╭─ Data section

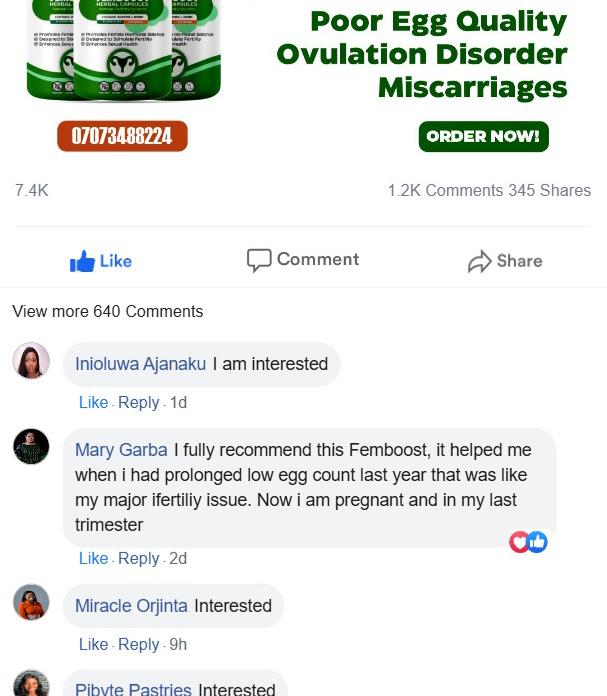Click the 9h timestamp on Miracle's comment
The height and width of the screenshot is (696, 607).
click(178, 644)
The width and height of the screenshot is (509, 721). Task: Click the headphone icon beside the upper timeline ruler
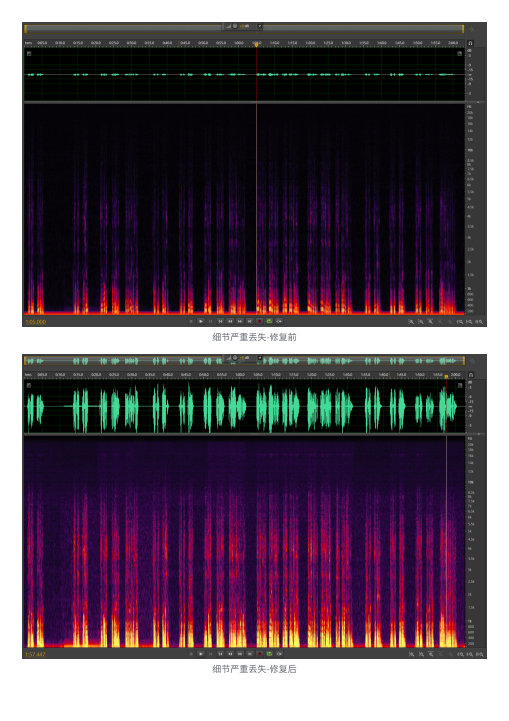click(x=470, y=43)
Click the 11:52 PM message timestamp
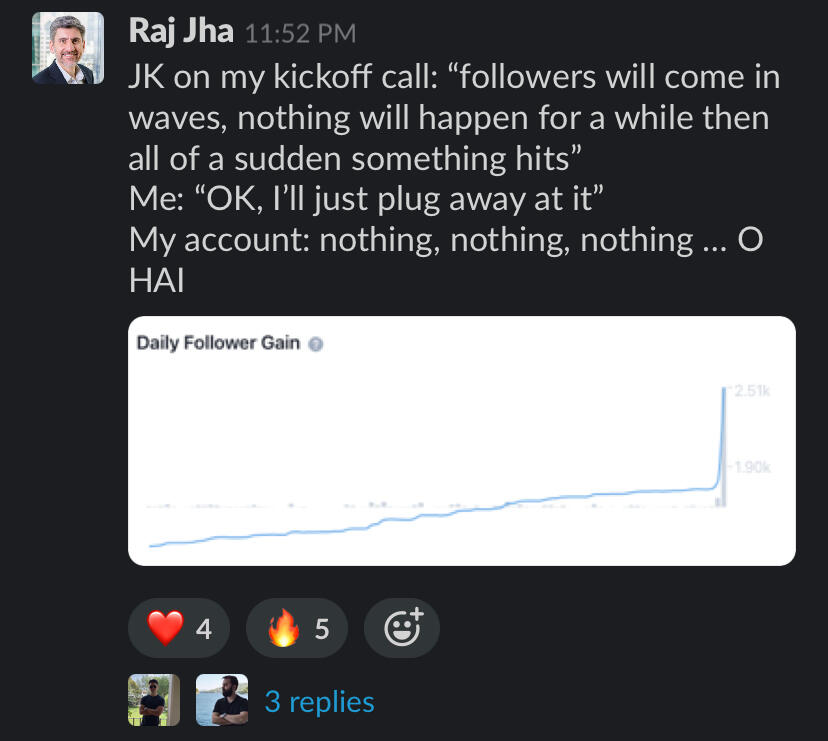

╰─

**Exercise details:**
Copy exactly, and only, the lines running from the one containing "The width and" through the final line of the data, and omit the pictures.

**Your solution:**
The width and height of the screenshot is (509, 721). Task: Click the headphone icon beside the upper timeline ruler
click(x=470, y=43)
Click the 11:52 PM message timestamp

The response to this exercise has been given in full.